Is VACF the best ASX corporate bond ETF?

The Vanguard Australian Corporate Fixed Interest Index ETF (ASX: VACF) is one of the largest ASX corporate bond ETFs. How does it stack up against its peers?

Comparing bond ETFs

There are several ways to compare bond ETFs. One factor we can look at is past performance, although this does not say much about the ETF by itself. We can also look at how many holdings an ETF has to see if it is diversified, and we can look at the average credit quality of these holdings to determine how “risky” the ETF is.

Another factor we can use is duration. Duration measures a portfolio’s exposure to changes in interest rates and is normally given in years. For example, if a bond portfolio has a duration of 3 years, this suggests bond prices would fall roughly 3% if interest rates moved up by 1% or rise 3% if interest rates fell by 1%. So, duration can tell us about the potential volatility of a bond portfolio.

VanEck Vectors Australian Corporate Bond Plus ETF

The VanEck Vectors Australian Corporate Bond Plus ETF (ASX: PLUS) invests in a portfolio of AUD denominated corporate bonds listed in Australia, focusing on the highest-yielding investment-grade bonds.

The PLUS ETF has 122 holdings with credit ratings currently ranging from BBB to one A+ holding. These holdings cover many industries including banks, telecommunications, and commercial services, and the issuing companies are based around the world, with more than half in Australia but some from the US, the UK, South Korea, the UAE, and more.

Over the last three years, PLUS has returned 4.91% per annum including quarterly distributions and has a running yield of 3.63%. It also has the highest modified duration of these three ETFs (4.54 years) meaning it has the most exposure to interest rate changes.

The PLUS ETF charges a 0.32% management fee per year.

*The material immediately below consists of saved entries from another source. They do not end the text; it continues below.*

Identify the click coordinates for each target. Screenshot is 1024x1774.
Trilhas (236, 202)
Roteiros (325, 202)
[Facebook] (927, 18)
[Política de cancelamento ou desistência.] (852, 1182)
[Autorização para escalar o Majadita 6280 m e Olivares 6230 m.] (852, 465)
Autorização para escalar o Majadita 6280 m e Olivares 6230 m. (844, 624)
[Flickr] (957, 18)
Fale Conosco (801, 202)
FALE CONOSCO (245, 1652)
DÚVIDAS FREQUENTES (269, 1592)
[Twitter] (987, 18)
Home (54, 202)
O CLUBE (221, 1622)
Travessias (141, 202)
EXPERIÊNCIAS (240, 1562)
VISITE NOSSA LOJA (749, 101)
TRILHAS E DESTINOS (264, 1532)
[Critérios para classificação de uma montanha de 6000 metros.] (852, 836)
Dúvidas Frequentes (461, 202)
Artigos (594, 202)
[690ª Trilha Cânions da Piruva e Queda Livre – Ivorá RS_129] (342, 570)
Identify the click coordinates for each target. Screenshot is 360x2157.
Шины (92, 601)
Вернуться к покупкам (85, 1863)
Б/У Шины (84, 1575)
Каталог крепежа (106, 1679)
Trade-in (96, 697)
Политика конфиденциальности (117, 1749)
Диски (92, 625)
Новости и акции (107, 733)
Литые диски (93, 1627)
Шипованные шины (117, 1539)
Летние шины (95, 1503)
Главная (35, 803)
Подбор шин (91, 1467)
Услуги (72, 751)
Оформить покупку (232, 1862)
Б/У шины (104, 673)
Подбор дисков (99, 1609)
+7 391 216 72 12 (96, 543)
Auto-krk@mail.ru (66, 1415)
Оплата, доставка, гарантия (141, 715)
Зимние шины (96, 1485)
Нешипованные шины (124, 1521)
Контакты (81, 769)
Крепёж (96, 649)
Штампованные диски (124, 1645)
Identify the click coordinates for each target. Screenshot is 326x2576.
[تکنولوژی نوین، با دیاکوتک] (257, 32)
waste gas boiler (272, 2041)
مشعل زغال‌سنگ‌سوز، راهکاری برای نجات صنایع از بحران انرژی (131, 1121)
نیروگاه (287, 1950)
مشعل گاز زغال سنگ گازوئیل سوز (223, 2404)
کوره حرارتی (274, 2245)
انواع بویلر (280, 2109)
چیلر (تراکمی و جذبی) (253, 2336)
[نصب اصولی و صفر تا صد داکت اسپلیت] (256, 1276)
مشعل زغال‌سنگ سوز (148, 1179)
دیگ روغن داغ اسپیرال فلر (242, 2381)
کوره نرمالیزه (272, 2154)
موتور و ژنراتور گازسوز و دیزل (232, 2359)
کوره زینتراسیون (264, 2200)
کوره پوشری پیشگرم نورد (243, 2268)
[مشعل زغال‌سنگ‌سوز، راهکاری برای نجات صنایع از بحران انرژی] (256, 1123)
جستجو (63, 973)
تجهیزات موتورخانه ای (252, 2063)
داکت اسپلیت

Russell Investments Australian Select Corporate Bond ETF

The Russell Investments Australian Select Corporate Bond ETF (ASX: RCB) is a portfolio of investment-grade Australian corporate bonds with a focus on the largest and most liquid Australian bonds. The RCB ETF has 12 holdings and the latest maturity date is in 2025, with most of the bonds maturing in 2023 or 2024. This is shorter than the PLUS ETF, which has an average portfolio maturity of 5.16 years. As would be expected with shorter-term bonds, RCB also has a lower running yield of 2.55%.

The potential upside is that RCB’s effective duration is 3.58 years, suggesting the portfolio is less exposed to interest changes than PLUS. With a lower running yield and less exposure to interest rate changes (which have been negative over the last 12 months), it is no surprise that RCB’s total return has been slightly lower at 4.48% per year over the last three years.

While returns have been slightly lower over three years, RCB has shown stronger performance over the last 12 months and its focus on large, liquid bonds means that the average credit quality is higher.

RCB’s management fee is 0.28% per year.

Vanguard Australian Corporate Fixed Interest Index ETF

The Vanguard Australian Corporate Fixed Interest Index ETF (ASX: VACF) sits right between the RCB and PLUS ETFs on many measures. VACF is more diversified than PLUS or RCB with 367 holdings, but the effective duration sits between RCB and PLUS at 3.9 years and the weighted average maturity is similar at 4.3 years.

VACF’s running yield is 3.51%, which is slightly lower than PLUS, but the VACF ETF also has a weighted-average credit quality of A+. This suggests that VACF achieves a similar running yield but with higher quality holdings.

VACF’s returns over the last three years have been marginally lower than RCB or PLUS at 4.44% per year, but VACF also has the lowest management fee of 0.26% per year.

Which one is best?

It is difficult to choose between these ETFs and none of them appear as a clear winner on every measure. VACF might be considered the ‘safest’ option with a low effective duration, the most holdings, the highest average credit quality, and the lowest management fee. However, PLUS may provide higher returns over the long term with its mix of holdings.

The choice will largely come down to your personal risk appetite, but I believe any of these ETFs could be worth considering.

Disclaimer: At the time of writing, Max does not have a financial interest in any of the ETFs mentioned.